**DESCRIPTION OF THE TASK:**
Extract each line of the data below word for word, omitting the pictures.

[A run of records]
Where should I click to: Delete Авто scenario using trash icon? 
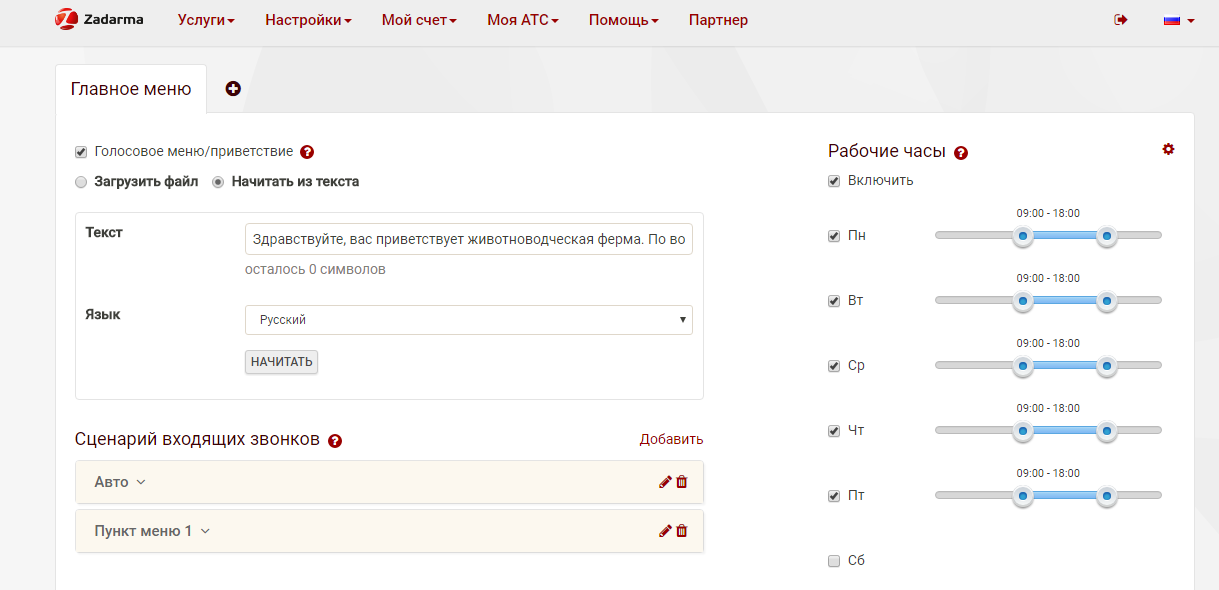point(682,482)
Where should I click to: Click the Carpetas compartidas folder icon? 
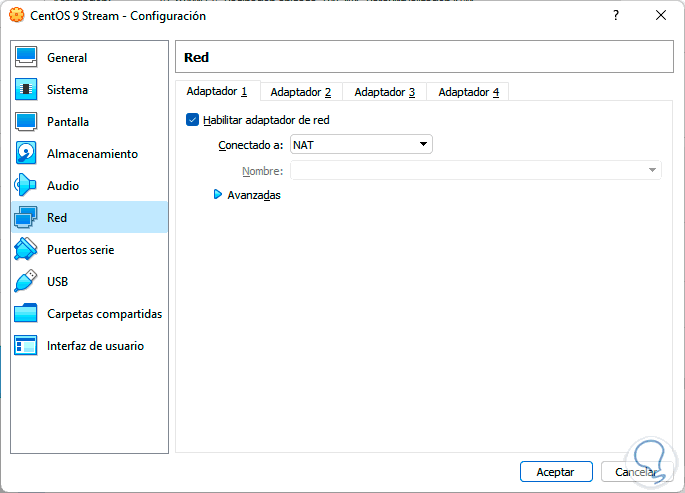click(x=26, y=314)
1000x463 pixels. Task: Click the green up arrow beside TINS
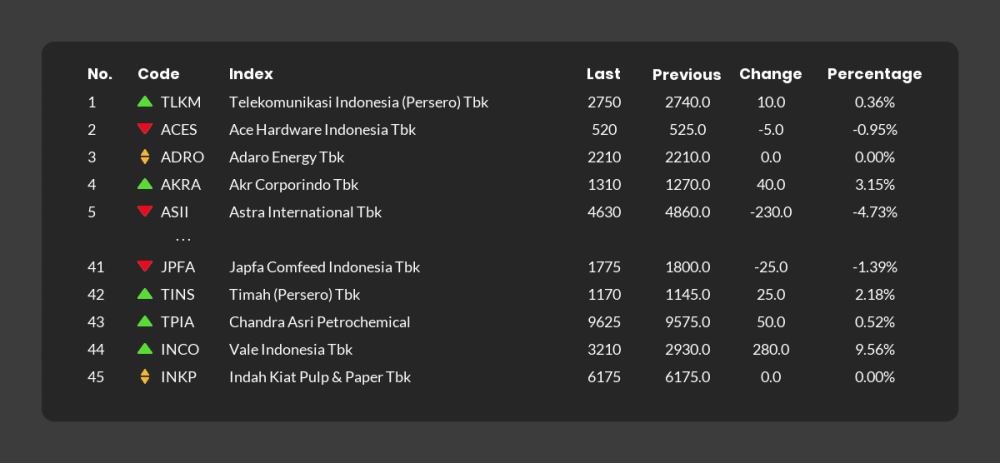tap(145, 294)
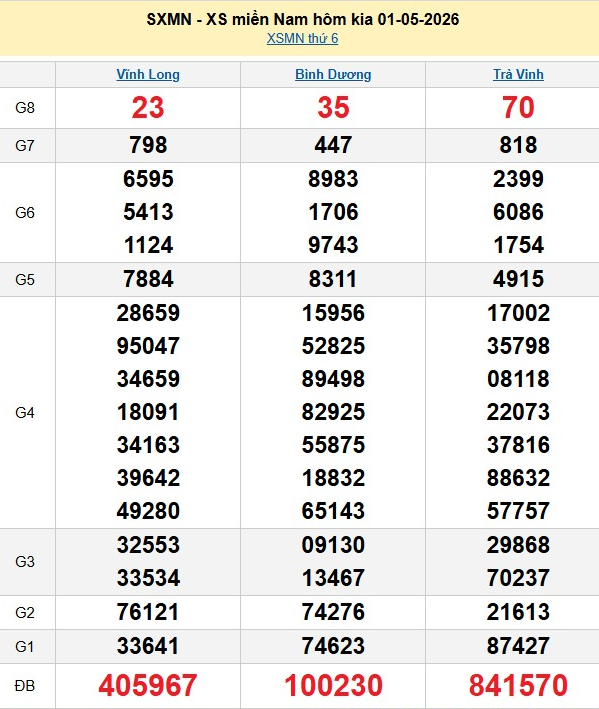Click the title SXMN - XS miền Nam heading
This screenshot has width=599, height=709.
tap(302, 19)
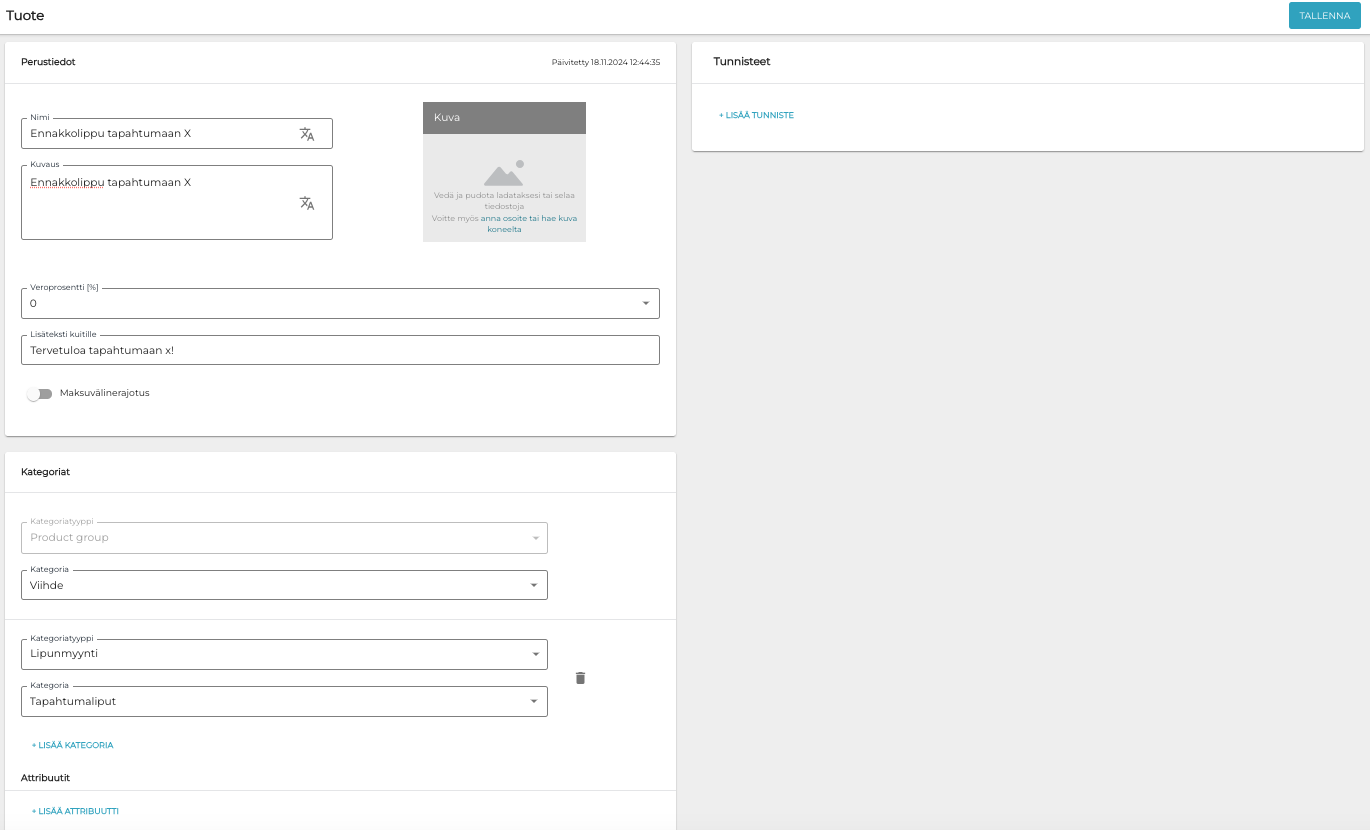Click + Lisää kategoria
The image size is (1370, 830).
[x=72, y=745]
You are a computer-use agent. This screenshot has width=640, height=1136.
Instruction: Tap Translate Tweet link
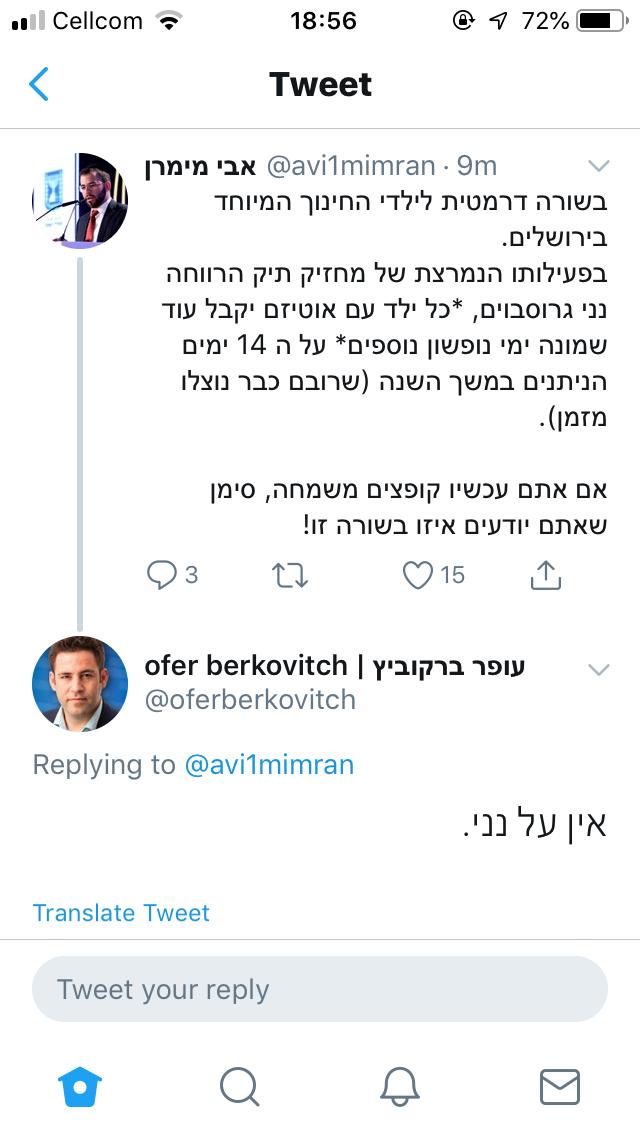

**COMPLETED TASK:**
Where should I click to: Delete Авто scenario using trash icon? 
point(682,482)
Where should I click to: Click the Carpetas compartidas folder icon? 
click(x=26, y=314)
1000x463 pixels. Task: Click the green up arrow beside TINS
tap(145, 294)
Click the title SXMN - XS miền Nam heading
This screenshot has width=599, height=709.
tap(302, 19)
Click + Lisää kategoria
The image size is (1370, 830).
[x=72, y=745]
You are a computer-use agent. This screenshot has width=640, height=1136.
Instruction: Tap Translate Tweet link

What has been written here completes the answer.